Gib den Text über die nukleare Bedrohung vollständig und ohne jede Änderung wieder.

*VORLIEGENDER TEXT*
● ● ●

Vor einigen Wochen wurde uns diese Gefahr erneut vor Augen geführt. Die nukleare Bedrohung ist kein Relikt des Kalten Krieges, sie ist eine klare und gegenwärtige Gefahr. Russland hat eine neue ballistische Rakete mit mittlerer Reichweite auf Dnipro abgeschossen. Obwohl es sich bei dem Angriff auf Dnipro, der viertgrößten Stadt der Ukraine, um eine Waffe mit nichtnuklearen Sprengköpfen handelte, unterstreicht dieser Einsatz eines für Atomwaffen konzipierten Trägersystems die allgegenwärtige Gefahr.

Die geopolitischen Spannungen sind so hoch wie seit Jahrzehnten nicht mehr, und die Atommächte modernisieren seit einiger Zeit ihre Arsenale. Zu diesen Mächten gehören die USA, Russland, Großbritannien, Frankreich und China, aber auch Indien, Pakistan, Nordkorea und Israel.

Nach Angaben des Stockholmer Friedensforschungsinstituts (SIPRI) gehen die weltweiten Atomwaffenbestände zurück, da die USA und Russland ältere Sprengköpfe aus der Ära des Kalten Krieges abbauen, doch die Zahl der einsatzbereiten Sprengköpfe steigt, ein beunruhigender Trend.

● ● ●

*BEREITGESTELLTES MATERIAL*

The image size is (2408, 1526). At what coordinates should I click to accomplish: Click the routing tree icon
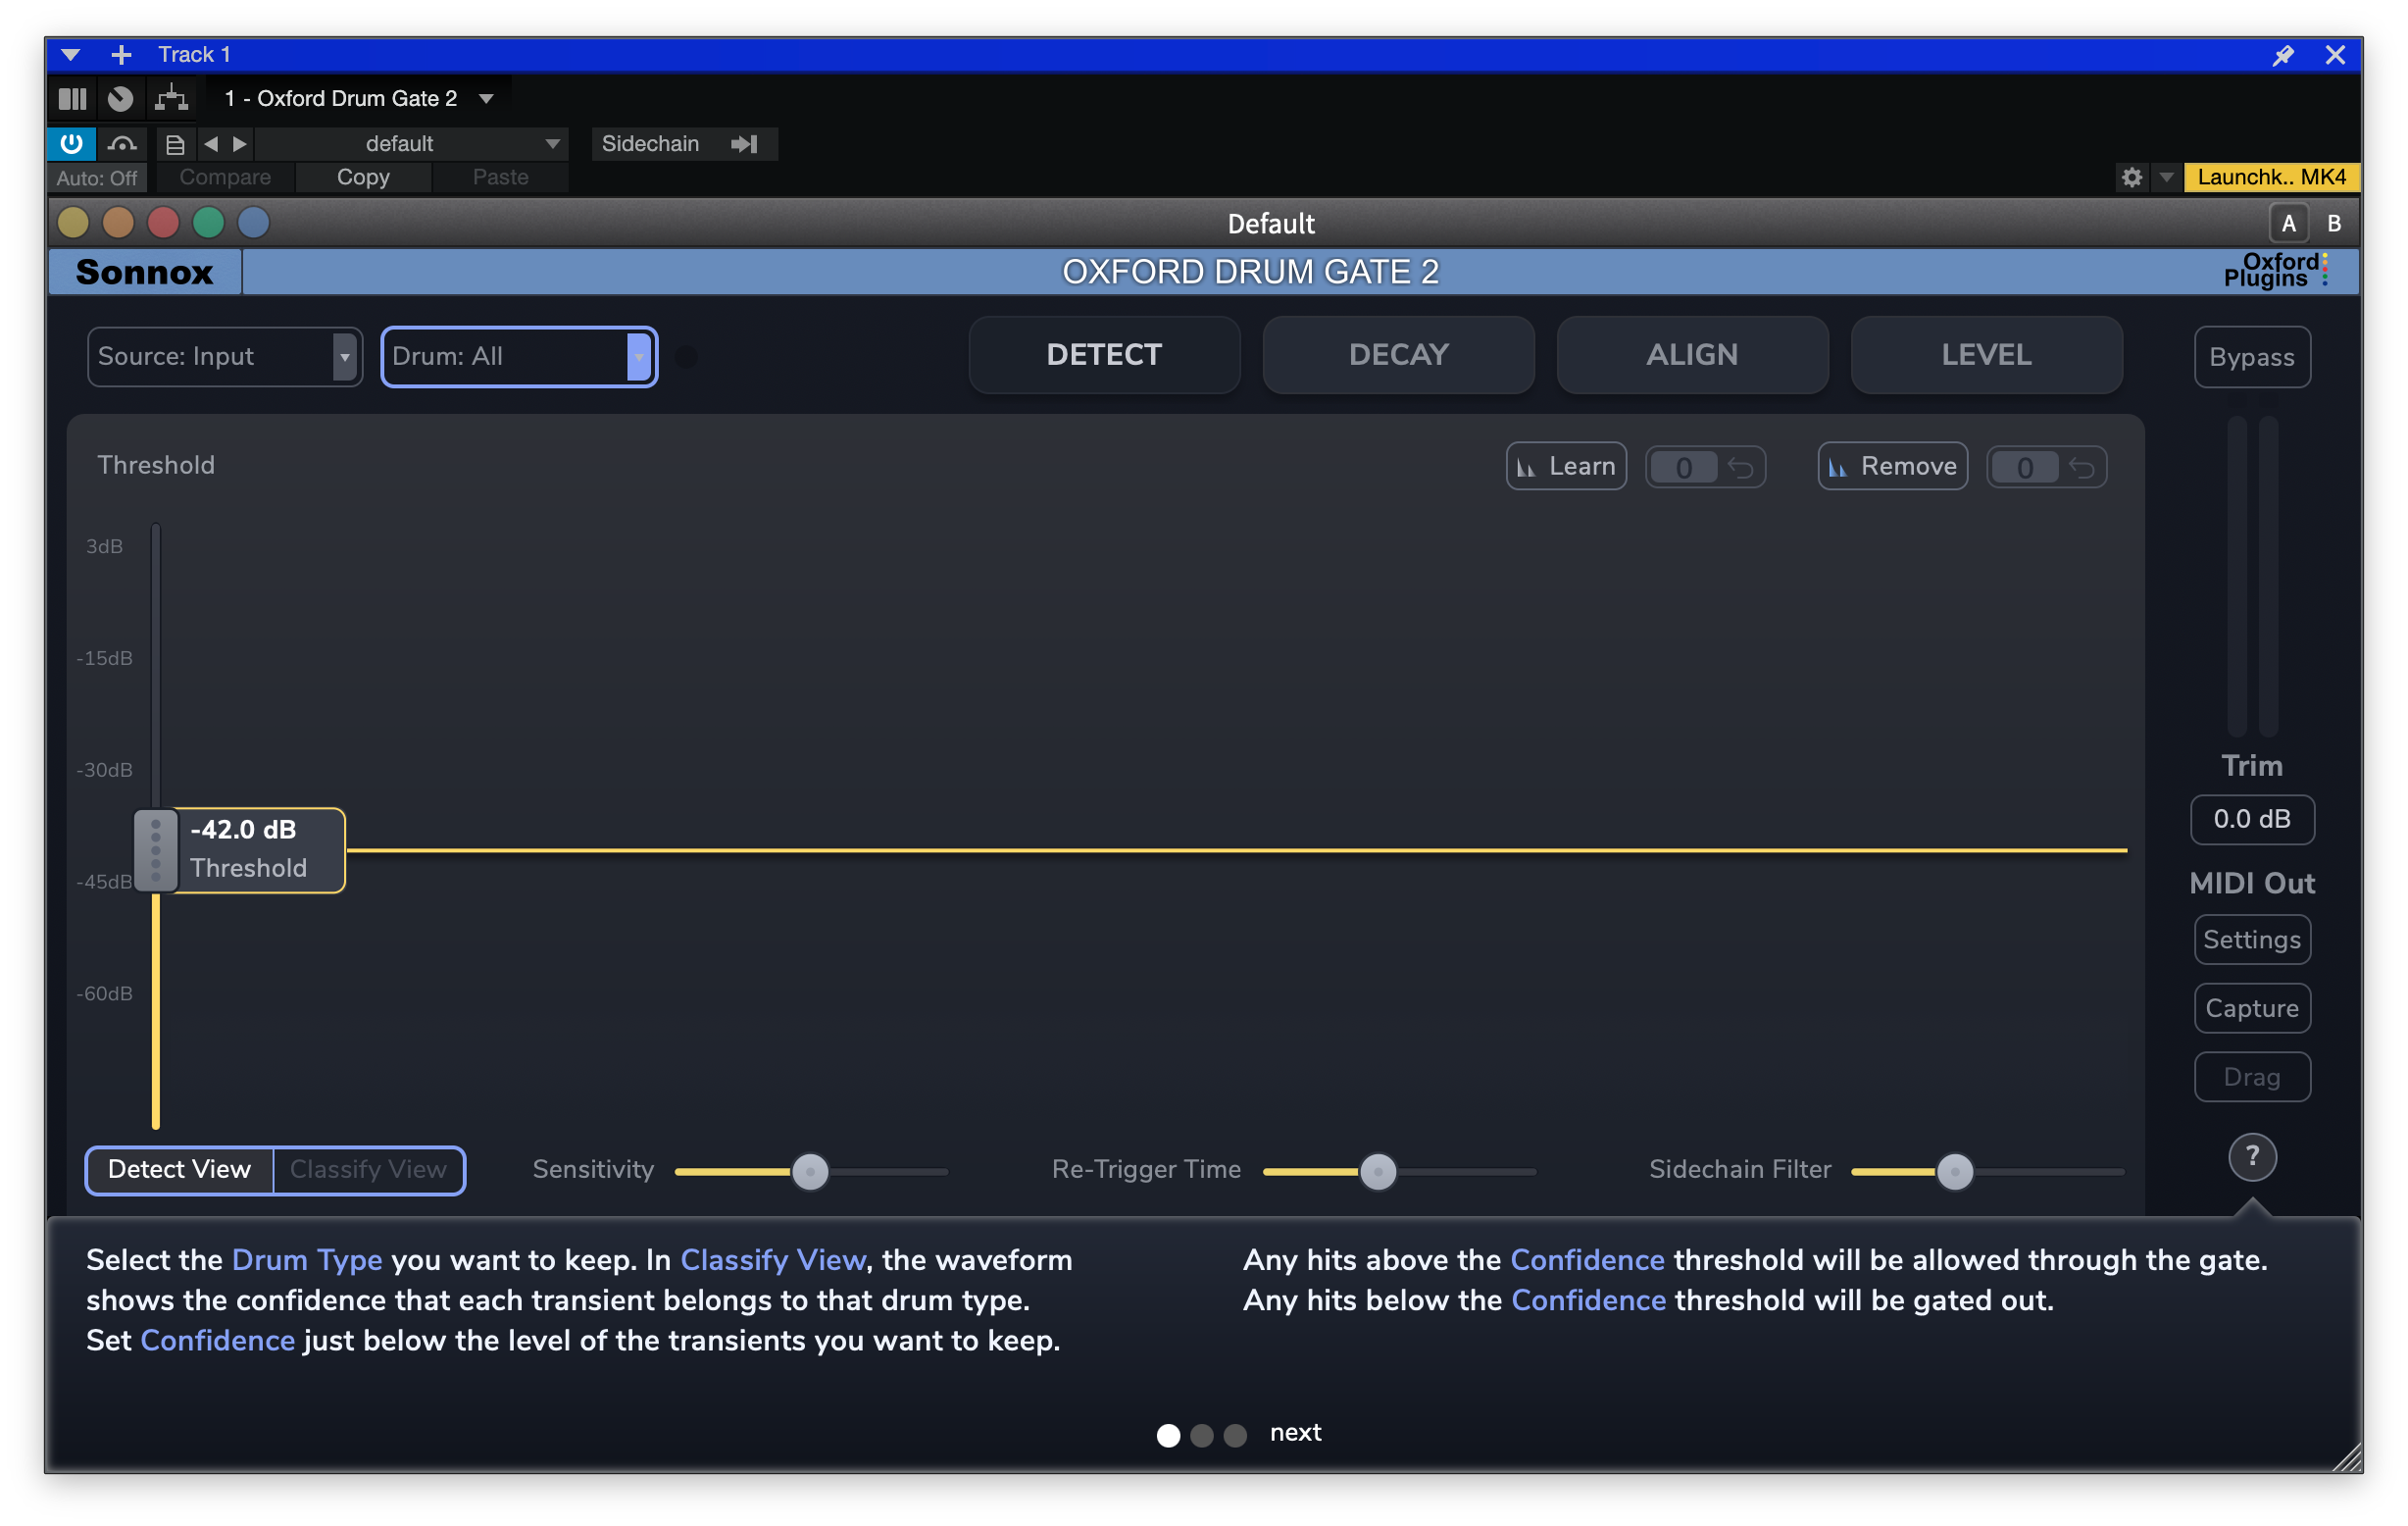[171, 98]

● ● ●

*ERGEBNIS DIESER ÜBUNG*
Vor einigen Wochen wurde uns diese Gefahr erneut vor Augen geführt. Die nukleare Bedrohung ist kein Relikt des Kalten Krieges, sie ist eine klare und gegenwärtige Gefahr. Russland hat eine neue ballistische Rakete mit mittlerer Reichweite auf Dnipro abgeschossen. Obwohl es sich bei dem Angriff auf Dnipro, der viertgrößten Stadt der Ukraine, um eine Waffe mit nichtnuklearen Sprengköpfen handelte, unterstreicht dieser Einsatz eines für Atomwaffen konzipierten Trägersystems die allgegenwärtige Gefahr.

Die geopolitischen Spannungen sind so hoch wie seit Jahrzehnten nicht mehr, und die Atommächte modernisieren seit einiger Zeit ihre Arsenale. Zu diesen Mächten gehören die USA, Russland, Großbritannien, Frankreich und China, aber auch Indien, Pakistan, Nordkorea und Israel.

Nach Angaben des Stockholmer Friedensforschungsinstituts (SIPRI) gehen die weltweiten Atomwaffenbestände zurück, da die USA und Russland ältere Sprengköpfe aus der Ära des Kalten Krieges abbauen, doch die Zahl der einsatzbereiten Sprengköpfe steigt, ein beunruhigender Trend.